There are some general medical assessments that are recommended prior to exercise, explained Dr. Schmitz. For example, an evaluation for peripheral neuropathies and musculoskeletal morbidities secondary to treatment is recommended, regardless of the time since treatment.
“This doesn’t have to be done in the physician’s office or by a nurse,” she said. “Fitness professionals can ask if there are any changes in balance or whether the person has noticed any tingling or changes in the kinds of symptoms that go along with peripheral neuropathies.”
Evaluations of fracture risk are also recommended for individuals who have undergone hormonal therapy, and those with known metastatic disease to the bone will require evaluation to discern what is safe before starting exercise, she added. “Patients with metastatic disease to the bone should have medical clearance before starting an exercise program.”

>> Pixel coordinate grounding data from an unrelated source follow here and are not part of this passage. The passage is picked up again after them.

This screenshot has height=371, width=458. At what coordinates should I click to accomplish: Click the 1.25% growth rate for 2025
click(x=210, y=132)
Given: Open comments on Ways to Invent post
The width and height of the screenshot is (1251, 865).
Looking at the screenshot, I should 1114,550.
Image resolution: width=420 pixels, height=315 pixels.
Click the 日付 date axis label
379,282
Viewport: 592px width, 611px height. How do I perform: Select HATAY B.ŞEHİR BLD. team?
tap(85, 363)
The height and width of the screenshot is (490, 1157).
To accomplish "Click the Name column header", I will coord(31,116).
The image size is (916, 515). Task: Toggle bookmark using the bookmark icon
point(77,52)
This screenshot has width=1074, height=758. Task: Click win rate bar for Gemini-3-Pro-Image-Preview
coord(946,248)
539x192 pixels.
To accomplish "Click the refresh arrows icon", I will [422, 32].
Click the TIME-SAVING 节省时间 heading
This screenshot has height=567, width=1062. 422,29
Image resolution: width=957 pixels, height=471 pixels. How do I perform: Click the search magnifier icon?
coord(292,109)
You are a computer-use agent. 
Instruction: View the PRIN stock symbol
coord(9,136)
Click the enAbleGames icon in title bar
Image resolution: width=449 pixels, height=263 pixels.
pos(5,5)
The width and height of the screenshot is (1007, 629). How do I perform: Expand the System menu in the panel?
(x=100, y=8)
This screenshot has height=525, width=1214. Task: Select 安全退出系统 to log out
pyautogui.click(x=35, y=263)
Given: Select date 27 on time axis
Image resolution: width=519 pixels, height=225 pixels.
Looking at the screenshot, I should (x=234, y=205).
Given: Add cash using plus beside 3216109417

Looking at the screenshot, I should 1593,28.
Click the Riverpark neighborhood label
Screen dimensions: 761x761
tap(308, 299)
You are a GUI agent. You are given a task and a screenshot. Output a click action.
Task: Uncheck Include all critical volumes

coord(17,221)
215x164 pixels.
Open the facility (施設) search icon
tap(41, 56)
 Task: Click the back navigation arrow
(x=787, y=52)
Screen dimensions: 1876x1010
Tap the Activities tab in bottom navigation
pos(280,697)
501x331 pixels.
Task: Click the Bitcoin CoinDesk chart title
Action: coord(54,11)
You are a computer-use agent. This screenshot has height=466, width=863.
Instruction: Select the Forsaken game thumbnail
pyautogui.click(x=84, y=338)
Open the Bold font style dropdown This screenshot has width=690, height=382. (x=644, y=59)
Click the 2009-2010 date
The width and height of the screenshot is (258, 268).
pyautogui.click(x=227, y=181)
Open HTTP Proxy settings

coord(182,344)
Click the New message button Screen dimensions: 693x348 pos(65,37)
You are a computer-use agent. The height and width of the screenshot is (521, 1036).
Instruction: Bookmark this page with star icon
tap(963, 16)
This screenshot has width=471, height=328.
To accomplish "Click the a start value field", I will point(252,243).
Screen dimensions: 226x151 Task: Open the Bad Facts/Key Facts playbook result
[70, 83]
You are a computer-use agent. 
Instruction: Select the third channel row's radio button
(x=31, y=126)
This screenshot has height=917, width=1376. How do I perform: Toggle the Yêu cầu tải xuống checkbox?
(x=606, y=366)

Individuals with known cardiac conditions, whether secondary to cancer or not, also require a medical assessment before starting exercise.
“There is recognition that there is always a risk that metastasis to the bone or cardiac toxicity secondary to cancer treatments will be undetected in a portion of our 12 million cancer survivors out there,” Dr. Schmitz said. “This risk will vary widely across the population of survivors, and is likely quite low in the great majority of people who are diagnosed at an early stage and grade.”
It is therefore recommended that fitness professionals consult with the patient’s medical team to determine the likelihood of this risk, she added. “What we concluded as a body, in order to reduce barriers to physical activity programs, is that requiring medical assessment for metastatic disease and cardiotoxicity for all survivors prior to exercise is not recommended.”
“We chose to do this because we felt that the small risk in a small body of patients is probably less than the risk of telling patients that they shouldn’t exercise until they are cleared,” she explained. “The risk of inactivity for the great majority of people at low risk is greater than the small risk of putting someone in harm’s way.”
Research Gaps Remain
The panel found that there is consistent evidence that exercise training can lead to improvements in aerobic fitness, muscular strength, quality of life, and fatigue in breast, prostate, and hematologic cancer patients and survivors, but that the data for colon and gynecologic cancers are still too limited to lead to conclusions.
Multiple research gaps remain in this field, the panel notes. These include a need for greater specificity with regard to the dose-response effects of specific modes of exercise training on specific end points and within a broader range of populations, such as survivors of colon and gynecologic cancers.
They also urge fitness trainers who work with cancer survivors to learn as much as possible about the specifics of the cancer diagnosis and treatment to make informed safe choices with regard to exercise testing and prescription.
Cancer diagnosis and treatment effects numerous body systems that are required for and affected by exercise training, they conclude, and “because cancer treatments are increasingly customized according to specific tumor characteristics, fitness professionals may benefit from contacting the medical treatment team for more precise information regarding the treatments received.”
Notes:
1 Dr. Schmitz and Dr. Ligibel have disclosed no relevant financial relationships.
2. American Society of Clinical Oncology (ASCO) 2010 Annual Meeting: Presented June 6, 2010.